A good theory rapidly makes new predictions from old predictions. This criterion applies to how much uncertainty is introduced by applying a theory, or alternately, to what degree a theory lends itself to computational procedure. It is precisely this feature that accounts for the unparalleled success of Newton’s mathematization of physics. Translating observed phenomena into readily transformable symbolic representations allows inferences to be easily composed with one another, which means that a theory can readily build on its own successes. While there is some danger that concrete realities will not fit well with their symbolic outlines, i.e. that failures will also build on failures, a theory that can rapidly turn over its findings into new findings will have the opportunity to propagate errors forward in a way that will eventually become conspicuous, and hopefully diagnosable. By contrast, a theory that cannot readily incorporate its own predictions as antecedents to new inferences is more likely to function as a kind of myth or parable than as a real producer of knowledge. While it’s essential to have a conceptual foundation for considering any phenomenon, and while such a foundation is a necessary condition for a theory, it’s easy to see that a theory, as considered here, is more than just a framing device.

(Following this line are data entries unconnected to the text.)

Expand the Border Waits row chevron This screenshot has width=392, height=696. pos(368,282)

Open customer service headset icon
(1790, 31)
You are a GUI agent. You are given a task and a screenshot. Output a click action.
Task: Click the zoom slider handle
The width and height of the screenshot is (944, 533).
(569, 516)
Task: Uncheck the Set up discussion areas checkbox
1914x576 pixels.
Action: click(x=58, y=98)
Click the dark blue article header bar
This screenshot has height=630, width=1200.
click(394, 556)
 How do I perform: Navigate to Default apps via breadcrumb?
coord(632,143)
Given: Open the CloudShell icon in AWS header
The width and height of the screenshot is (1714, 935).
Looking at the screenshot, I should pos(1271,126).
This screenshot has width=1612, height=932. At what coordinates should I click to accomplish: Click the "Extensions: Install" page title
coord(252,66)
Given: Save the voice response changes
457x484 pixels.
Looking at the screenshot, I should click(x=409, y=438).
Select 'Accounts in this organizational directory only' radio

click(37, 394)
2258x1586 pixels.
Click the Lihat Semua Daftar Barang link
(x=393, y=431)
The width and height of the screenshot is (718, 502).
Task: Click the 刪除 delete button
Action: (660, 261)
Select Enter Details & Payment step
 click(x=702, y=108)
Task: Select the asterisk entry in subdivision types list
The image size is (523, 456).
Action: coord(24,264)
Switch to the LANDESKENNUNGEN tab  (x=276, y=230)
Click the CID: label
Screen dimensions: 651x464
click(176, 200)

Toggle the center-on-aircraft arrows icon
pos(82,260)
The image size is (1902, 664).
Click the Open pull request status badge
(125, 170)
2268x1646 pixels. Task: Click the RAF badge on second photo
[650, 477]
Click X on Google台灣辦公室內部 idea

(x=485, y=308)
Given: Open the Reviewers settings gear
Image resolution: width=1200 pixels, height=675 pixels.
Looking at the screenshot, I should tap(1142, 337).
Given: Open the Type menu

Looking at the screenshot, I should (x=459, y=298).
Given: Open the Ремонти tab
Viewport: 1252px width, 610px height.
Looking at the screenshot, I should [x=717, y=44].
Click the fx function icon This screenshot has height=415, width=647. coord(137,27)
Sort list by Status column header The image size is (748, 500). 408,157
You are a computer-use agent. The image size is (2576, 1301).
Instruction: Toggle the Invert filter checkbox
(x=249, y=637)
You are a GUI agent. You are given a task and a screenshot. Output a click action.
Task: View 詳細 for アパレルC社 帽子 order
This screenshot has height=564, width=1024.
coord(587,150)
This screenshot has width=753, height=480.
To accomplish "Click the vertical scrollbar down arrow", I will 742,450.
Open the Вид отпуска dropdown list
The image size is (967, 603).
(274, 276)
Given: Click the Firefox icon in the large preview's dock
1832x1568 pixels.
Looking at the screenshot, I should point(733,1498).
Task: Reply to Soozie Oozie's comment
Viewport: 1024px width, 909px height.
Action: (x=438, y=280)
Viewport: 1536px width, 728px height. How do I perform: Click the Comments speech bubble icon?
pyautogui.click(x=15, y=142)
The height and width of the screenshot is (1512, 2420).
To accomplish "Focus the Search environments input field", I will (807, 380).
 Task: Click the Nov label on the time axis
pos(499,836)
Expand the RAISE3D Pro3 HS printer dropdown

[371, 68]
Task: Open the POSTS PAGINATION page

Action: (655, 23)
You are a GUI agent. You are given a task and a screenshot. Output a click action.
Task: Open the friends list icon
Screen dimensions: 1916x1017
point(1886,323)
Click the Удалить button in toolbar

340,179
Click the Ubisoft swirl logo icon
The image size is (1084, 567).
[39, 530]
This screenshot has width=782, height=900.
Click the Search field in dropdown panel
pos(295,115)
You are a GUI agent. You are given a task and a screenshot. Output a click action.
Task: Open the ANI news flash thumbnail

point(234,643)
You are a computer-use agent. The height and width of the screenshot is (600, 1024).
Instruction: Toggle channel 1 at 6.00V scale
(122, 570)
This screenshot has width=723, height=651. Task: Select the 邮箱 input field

While a definitive breakdown of what makes for a good theory is certainly an appealing goal, this short exposition is intended more as an exploration of the issues than as any sort of final word. Much, no doubt, has already been said on the subject. While this may seem too general a subject to consider for a computer science blog, it’s worth reflecting upon for the simple fact that computer science is presently faced with the temptations of a lot of new theories. Unfortunately, few of these new theories have gained any kind of wide use or acceptance outside of academic circles for the simple reason that they have thus far failed to demonstrate their usefulness in any compelling way. I would emphasize, once again, that this is especially the case for security. A good theory of security, hopefully, can make is applicability clearly known, precisely describe relationships between its agents, make clear the fundamental limitations of security (i.e. articulate the existence of fundamental insecurity), and draw useful conclusions.